Pasaba ya el tren por la llanada de la huerta de Orihuela. Se
iban deslizando, desplegándose hacia atrás, los cáñamos, altos,
apretados, obscuros; los naranjos tupidos; las sendas entre ribazos
verdes; las barracas de escombro encalado y techos de «mantos»

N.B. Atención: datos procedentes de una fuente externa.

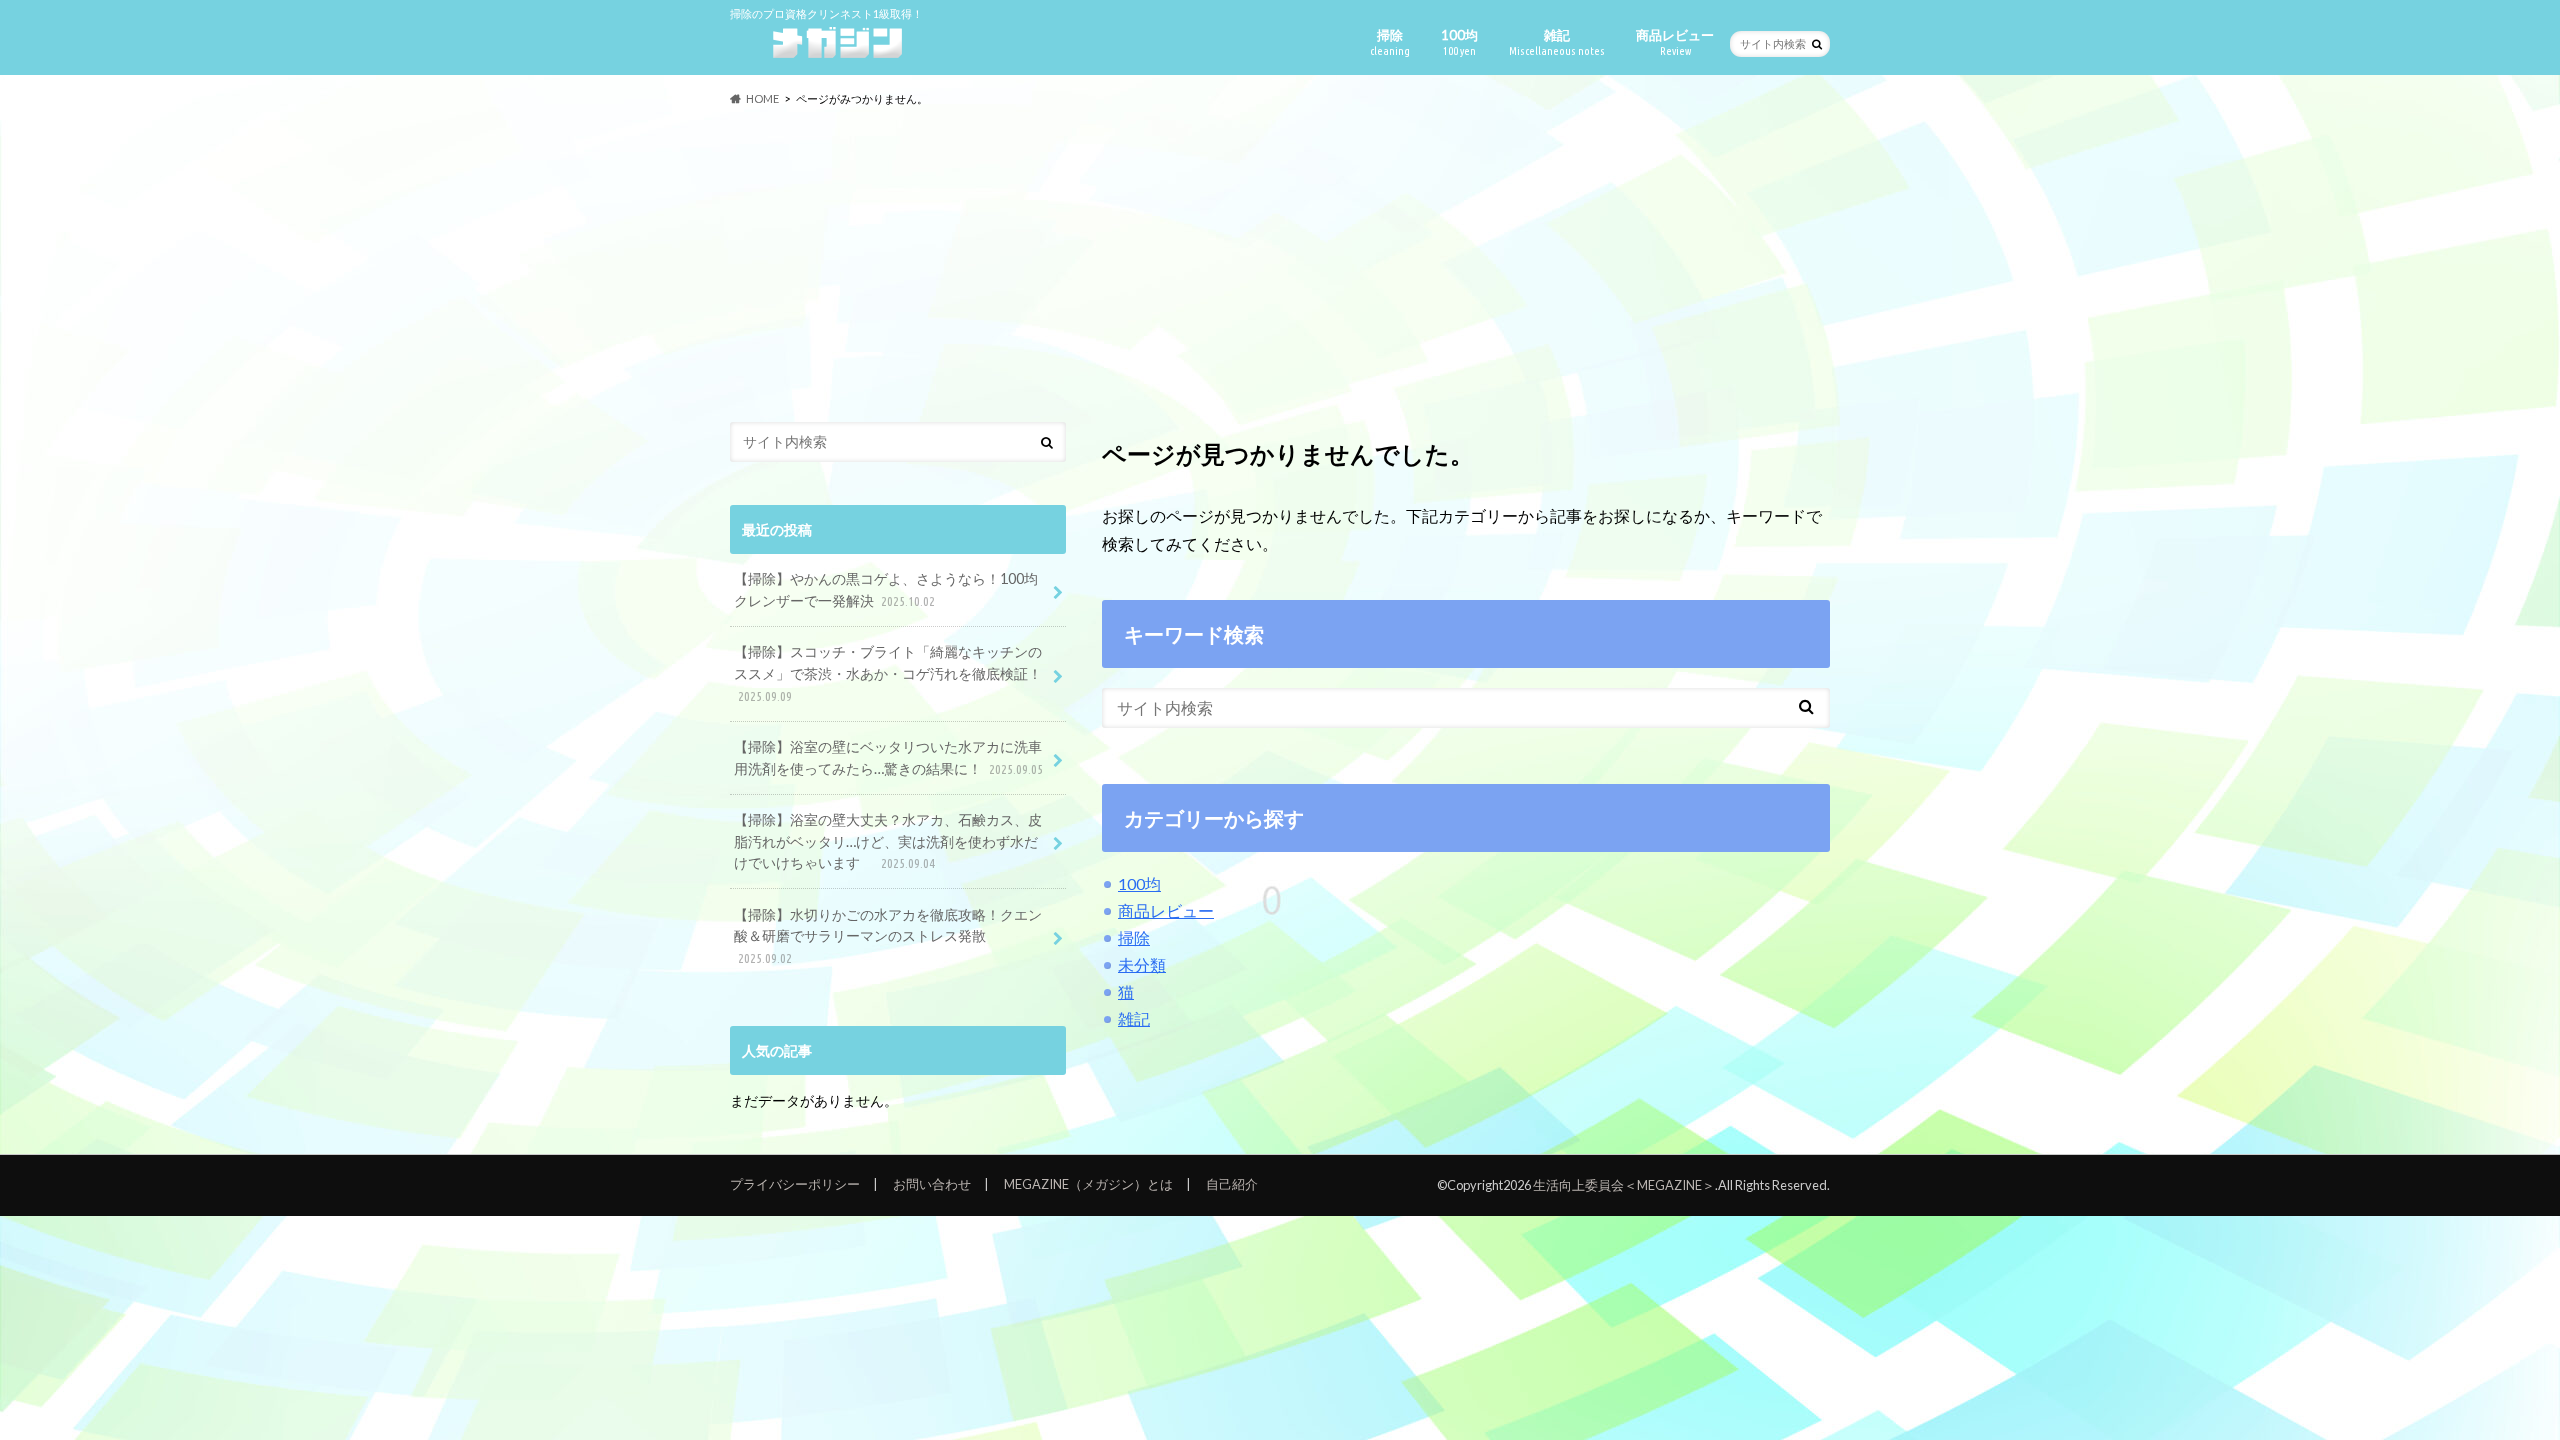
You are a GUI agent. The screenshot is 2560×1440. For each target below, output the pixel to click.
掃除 (1390, 42)
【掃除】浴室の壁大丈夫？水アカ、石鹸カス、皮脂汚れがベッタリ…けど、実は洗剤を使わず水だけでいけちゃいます (888, 841)
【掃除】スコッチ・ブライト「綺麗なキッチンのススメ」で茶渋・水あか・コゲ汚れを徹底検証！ (888, 672)
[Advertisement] (1280, 265)
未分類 (1142, 964)
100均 (1459, 42)
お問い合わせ (932, 1184)
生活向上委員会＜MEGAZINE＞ (1624, 1185)
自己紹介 (1232, 1184)
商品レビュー (1675, 42)
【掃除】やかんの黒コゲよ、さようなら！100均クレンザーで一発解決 (886, 589)
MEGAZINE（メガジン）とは (1088, 1184)
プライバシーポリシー (795, 1184)
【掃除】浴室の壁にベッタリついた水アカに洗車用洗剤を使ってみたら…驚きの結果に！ (888, 757)
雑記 (1557, 42)
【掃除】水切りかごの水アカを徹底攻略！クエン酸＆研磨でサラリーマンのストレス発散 (888, 935)
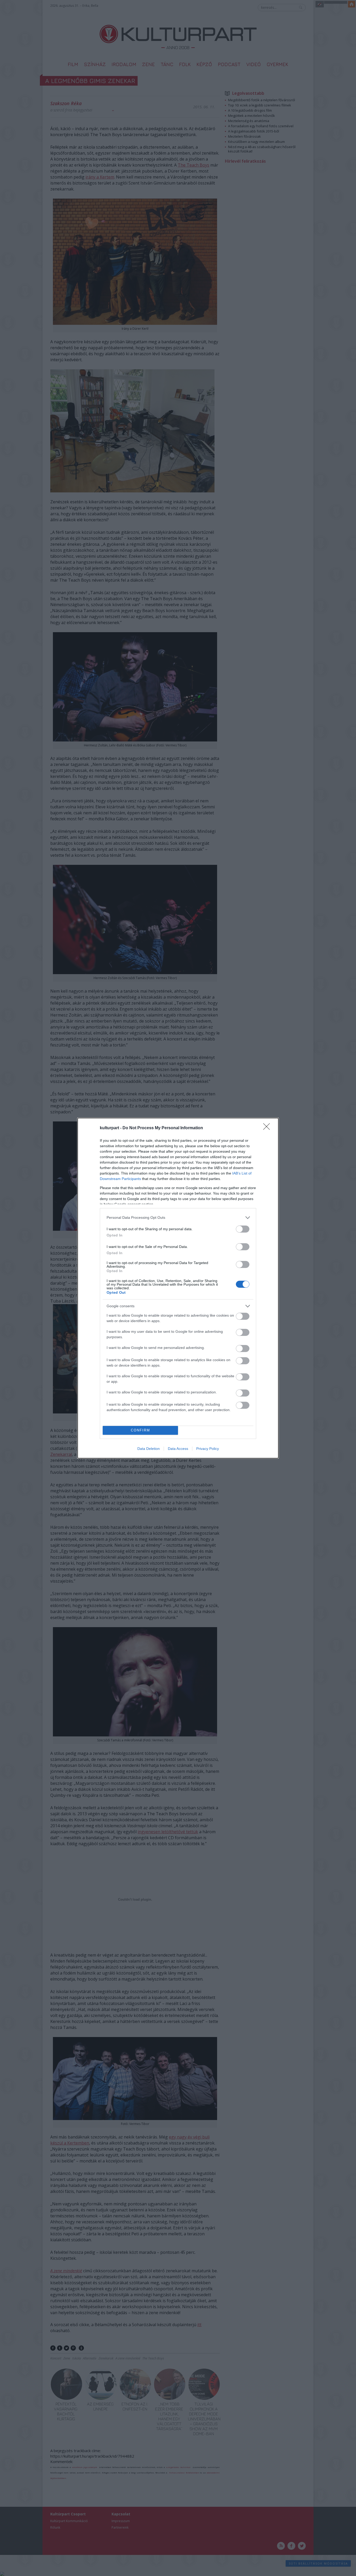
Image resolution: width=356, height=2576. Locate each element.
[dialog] (178, 1288)
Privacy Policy (207, 1448)
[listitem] (178, 1217)
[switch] (242, 1229)
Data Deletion (148, 1448)
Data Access (178, 1448)
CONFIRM (140, 1430)
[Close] (268, 1128)
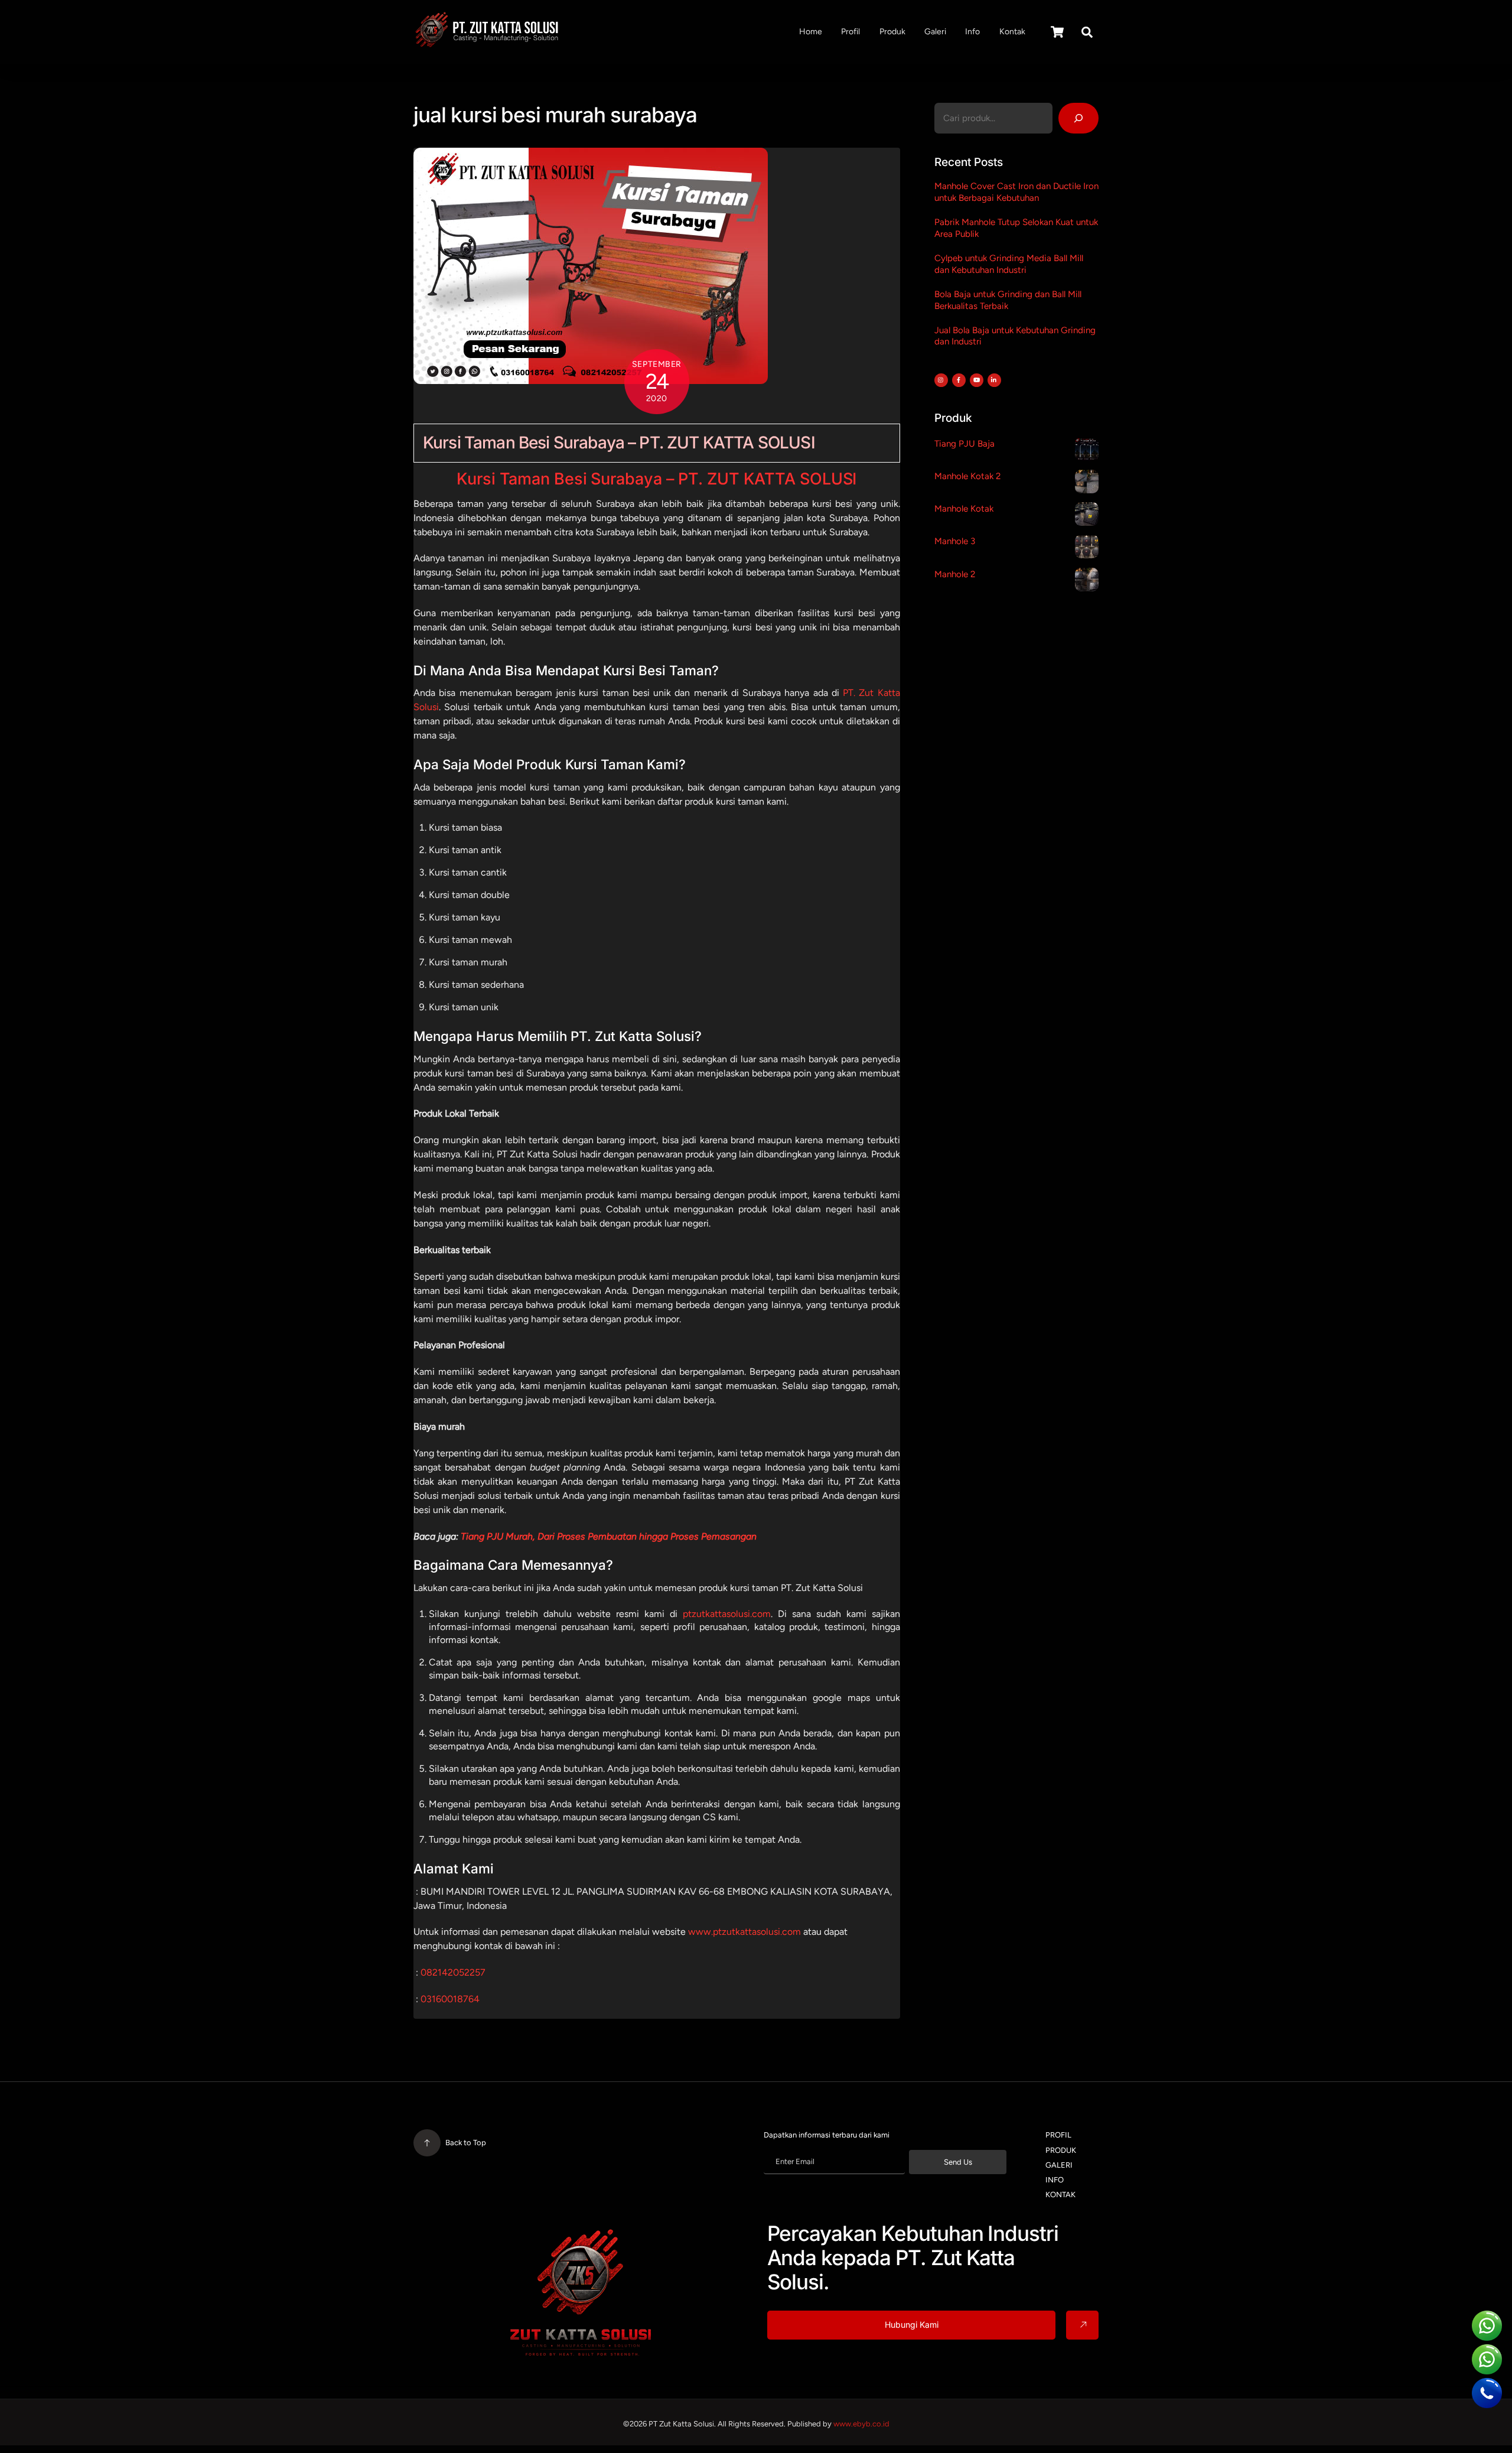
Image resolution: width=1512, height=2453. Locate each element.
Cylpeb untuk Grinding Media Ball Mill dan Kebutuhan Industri (1008, 264)
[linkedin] (994, 379)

apoyándose en leños sin dolar, todavía con la hermosa rudeza de árboles
vivos; los caminos angostos, y a lo lejos la carreta con su carga de
verdura olorosa; a la sombra de un olmo, dos vacas cortezosas de
estiércol, echadas en la tierra, roznando cañas tiernas de maíz; las
sierras rapadas, que entran su costillaje de roca viva, yerma, hasta la
húmeda blandura de los bancales, y luego se apartan con las faldas
ensangrentadas por los sequeros de ñoras; un trozo de río con
un viejo molino rodeado de patos; una espesura de chopos, de moreras;
una palma solitaria; una ermita con su cruz votiva, grande y negra,
clavada en el hastial; humo azul de márgenes quemadas; una acequia
ancha; dos hortelanos en zaragüelles, espadando el cáñamo con la
agramadera; naranjales, panizos; otra vez el río, y en el fondo, sobre
el lomo de un monte, el Seminario, largo, tendido, blanco, coronado de
espadañas; y bajo, en la ladera, comienza la ciudad, de la que suben
torres y cúpulas rojas, claras, azules, morenas, de las parroquias, de
la catedral, de los monasterios; y, a la derecha, apartado y reposando
en la sierra, obscuro, macizo, enorme, con su campanario cuadrado como
un torreón, cuya cornisa descansa en las espaldas de unos hombrecitos
monstruosos, sus gárgolas, sus buhardas y luceras, aparece el Colegio de
Santo Domingo de los Padres Jesuitas.
Sobre la huerta, sobre el río y el poblado se tendía una niebla
delgada y azul. Y el paisaje daba un olor pesado y caliente de estiércol
y de establos, un olor fresco de riego, un olor agudo, hediondo, de las
pozas de cáñamo, un olor áspero de cáñamo seco en almiares cónicos.